»Ich verstehe. Um auf die Mordnacht zurückzukommen: Ballgel hat die Festung gegen Mitternacht oder kurz darauf verlassen, stimmt das?«
»Ja.«
»Wann hat man die Leiche gefunden?«
»Einer der Dorfbewohner fand sie in aller Frühe beim Pilzesammeln.«
»Und kurz darauf sind sie gegen die Abtei gezogen. Warum?«
»Ich war nicht dabei.« Sirins Stimme klang nun ungewöhnlich barsch. »Ich habe Trauer, meine Schwester Berrach ebenso. Mein Cousin Brocc hat die Leute aufgewiegelt. Brocc hatte schon seine Nichte verloren.«
Becc mischte sich ein. »Es ist wahr. Sirin befand sich nicht unter den Leuten, die die Mönche bedrohten. Er und Berrach waren ganz sicher nicht dabei.«
Fidelma nickte, wandte sich aber weiterhin direkt an Sirin.

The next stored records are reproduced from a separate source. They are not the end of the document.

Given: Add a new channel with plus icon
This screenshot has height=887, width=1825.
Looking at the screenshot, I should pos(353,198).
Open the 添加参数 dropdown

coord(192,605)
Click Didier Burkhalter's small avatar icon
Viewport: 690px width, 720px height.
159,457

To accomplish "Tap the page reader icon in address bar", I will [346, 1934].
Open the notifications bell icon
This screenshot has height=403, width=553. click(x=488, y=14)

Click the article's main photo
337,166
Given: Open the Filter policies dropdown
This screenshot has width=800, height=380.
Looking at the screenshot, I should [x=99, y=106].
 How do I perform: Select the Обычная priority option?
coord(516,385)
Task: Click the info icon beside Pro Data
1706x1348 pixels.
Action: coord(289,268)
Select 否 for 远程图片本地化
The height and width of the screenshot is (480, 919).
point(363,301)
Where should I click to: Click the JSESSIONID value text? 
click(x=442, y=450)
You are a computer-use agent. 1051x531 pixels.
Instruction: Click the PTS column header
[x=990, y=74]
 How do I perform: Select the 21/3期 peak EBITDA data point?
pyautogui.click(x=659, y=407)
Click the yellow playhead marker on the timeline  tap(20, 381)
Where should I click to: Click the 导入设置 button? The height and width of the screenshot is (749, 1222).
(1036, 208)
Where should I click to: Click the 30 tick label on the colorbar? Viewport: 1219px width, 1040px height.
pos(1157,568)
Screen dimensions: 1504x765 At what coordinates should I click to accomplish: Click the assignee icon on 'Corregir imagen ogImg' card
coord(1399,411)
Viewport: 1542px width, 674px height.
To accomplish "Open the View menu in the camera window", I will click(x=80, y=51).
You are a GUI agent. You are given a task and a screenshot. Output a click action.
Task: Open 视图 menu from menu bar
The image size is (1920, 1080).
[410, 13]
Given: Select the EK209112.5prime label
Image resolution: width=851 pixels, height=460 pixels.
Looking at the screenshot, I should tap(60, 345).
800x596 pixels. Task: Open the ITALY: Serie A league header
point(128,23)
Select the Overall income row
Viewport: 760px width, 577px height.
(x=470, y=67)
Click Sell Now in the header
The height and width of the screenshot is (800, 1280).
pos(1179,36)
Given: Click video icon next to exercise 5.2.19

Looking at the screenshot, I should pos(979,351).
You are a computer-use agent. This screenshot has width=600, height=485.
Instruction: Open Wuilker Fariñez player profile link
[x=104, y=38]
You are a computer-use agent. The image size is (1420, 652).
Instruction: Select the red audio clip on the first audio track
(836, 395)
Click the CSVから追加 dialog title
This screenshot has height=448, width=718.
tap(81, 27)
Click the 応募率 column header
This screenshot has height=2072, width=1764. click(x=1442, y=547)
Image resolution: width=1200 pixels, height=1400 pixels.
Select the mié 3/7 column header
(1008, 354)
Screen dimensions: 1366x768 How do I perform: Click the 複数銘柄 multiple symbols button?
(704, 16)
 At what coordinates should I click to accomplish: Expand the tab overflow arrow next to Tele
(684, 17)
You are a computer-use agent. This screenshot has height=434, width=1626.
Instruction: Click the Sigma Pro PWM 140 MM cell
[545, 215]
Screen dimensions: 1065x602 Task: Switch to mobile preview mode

»Glaubst du, daß die Fremden in der Abtei die Täter sind?«
Sirins Gesicht blieb ausdruckslos. »Das weiß ich nicht. Viele behaupten, ja. Mir fehlen die Beweise dafür.«
»Hat sich dein Cousin mit dir über seinen Verdacht unterhalten?«
»Er mag die Fremden nicht, weil sie Fremde sind.«
»Du scheinst da anderer Ansicht zu sein«, sagte Fidelma.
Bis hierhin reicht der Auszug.